▶ [Texto de la página]:
┄┄┄┄┄┄

Hoy les escribo desde Arromanches les bains o, para que me entiendan, desde una de las playas del desembarco de Normandía, la denominada Gold por los aliados, donde los británicos montaron en solo unas horas el impresionante puerto artificial que permitió desembarcar más de dos millones de hombres y miles de vehículos y suministros.
Sumido todavía en la emoción del encuentro con los lugares donde, hace ya 69 años, de produjo la mayor operación militar de la historia, me he puesto a reflexionar sobre las lecciones de este viaje que me ha llevado a atravesar Francia desde el Pirineo, por el interior, hasta la costa normanda.
La primera lección es la de que, en materia turística, está muy bien innovar, pero casi todo está ya inventado. Curiosamente, a medida que iba haciendo las reservas de los hoteles, advertía que en todos ellos, a lo largo y ancho del territorio francés, se cobra, además de los costes del alojamiento y el IVA correspondiente un impuesto que aquí tiene carácter municipal, de aproximadamente 1 euro por persona y día. No sé si les recuerda algo, pero en Balears nuestra malograda ecotasa murió por la conjunción astral de una oposición política cainita, la insolidaridad absoluta del sector hotelero y algunos absurdos errores de concepción. Ni que decir tiene que no me he planteado viajar a otra parte por mor del eurito de marras –en mi caso, cuatro al día-, de manera que la hipocresía de quienes argumentaban que no podía cobrarse tal “fortuna” a los turistas que nos visitaran porque elegirían otro destino es solo eso, una patraña. Ahora nos lamentamos, y mucho, de no contar con esos 80 ó 90 millones de euros anuales en nuestras arcas públicas.

┄┄┄┄┄┄

▶ [Extracto del listado]:

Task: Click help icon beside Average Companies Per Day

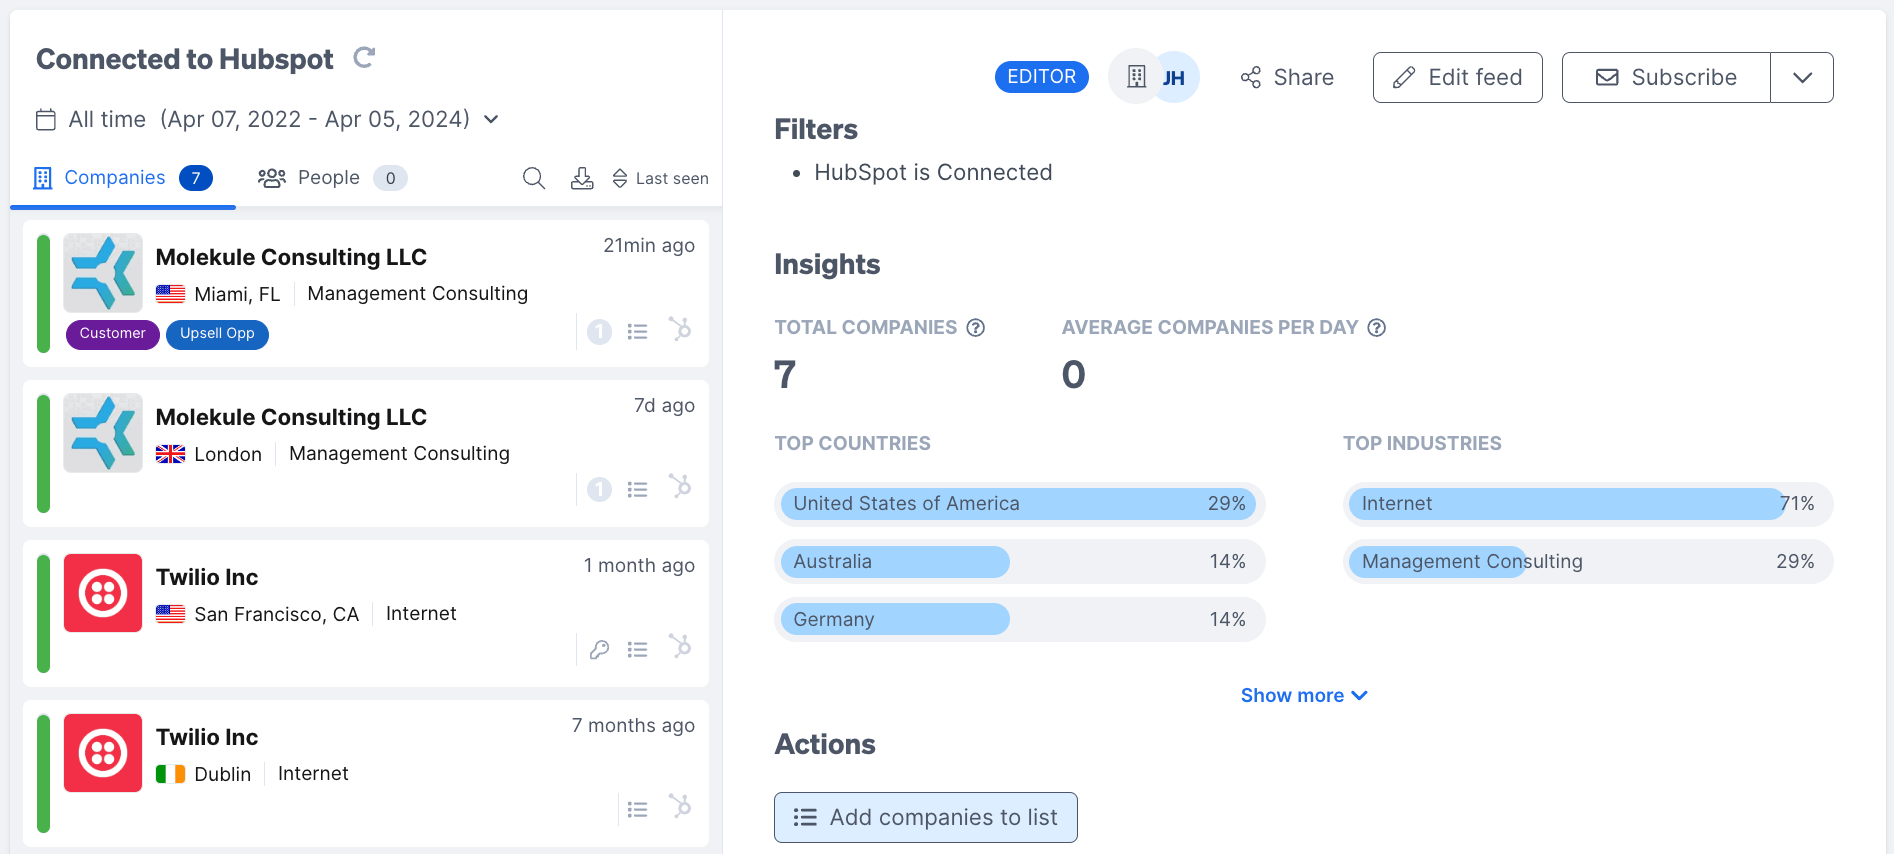Action: pos(1377,328)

┄┄┄┄┄┄

▶ [Aplica lo leído]:
1) Reescribe el texto de la página desde "Hoy les escribo" hasta "la costa normanda.", poniendo "ingleses" en lugar de "británicos".
2) Enumera las causas de la muerte de la ecotasa en Balears que se mencionan en el texto de la página.
3) Indica si cada afirmación coincide con el texto de la página y cita las palabras que lo demuestran: (a) el puerto artificial se montó en solo unas horas; (b) el impuesto municipal francés es de unos 2 euros por persona y día; (c) el viaje atravesó Francia siguiendo la costa.

▶ [Soluciones]:
1)
Hoy les escribo desde Arromanches les bains o, para que me entiendan, desde una de las playas del desembarco de Normandía, la denominada Gold por los aliados, donde los ingleses montaron en solo unas horas el impresionante puerto artificial que permitió desembarcar más de dos millones de hombres y miles de vehículos y suministros.
Sumido todavía en la emoción del encuentro con los lugares donde, hace ya 69 años, de produjo la mayor operación militar de la historia, me he puesto a reflexionar sobre las lecciones de este viaje que me ha llevado a atravesar Francia desde el Pirineo, por el interior, hasta la costa normanda.

2)
- Una oposición política cainita.
- La insolidaridad absoluta del sector hotelero.
- Algunos absurdos errores de concepción.

3)
(a) Sí: "donde los británicos montaron en solo unas horas el impresionante puerto artificial".
(b) No: "de aproximadamente 1 euro por persona y día".
(c) No: "desde el Pirineo, por el interior, hasta la costa normanda".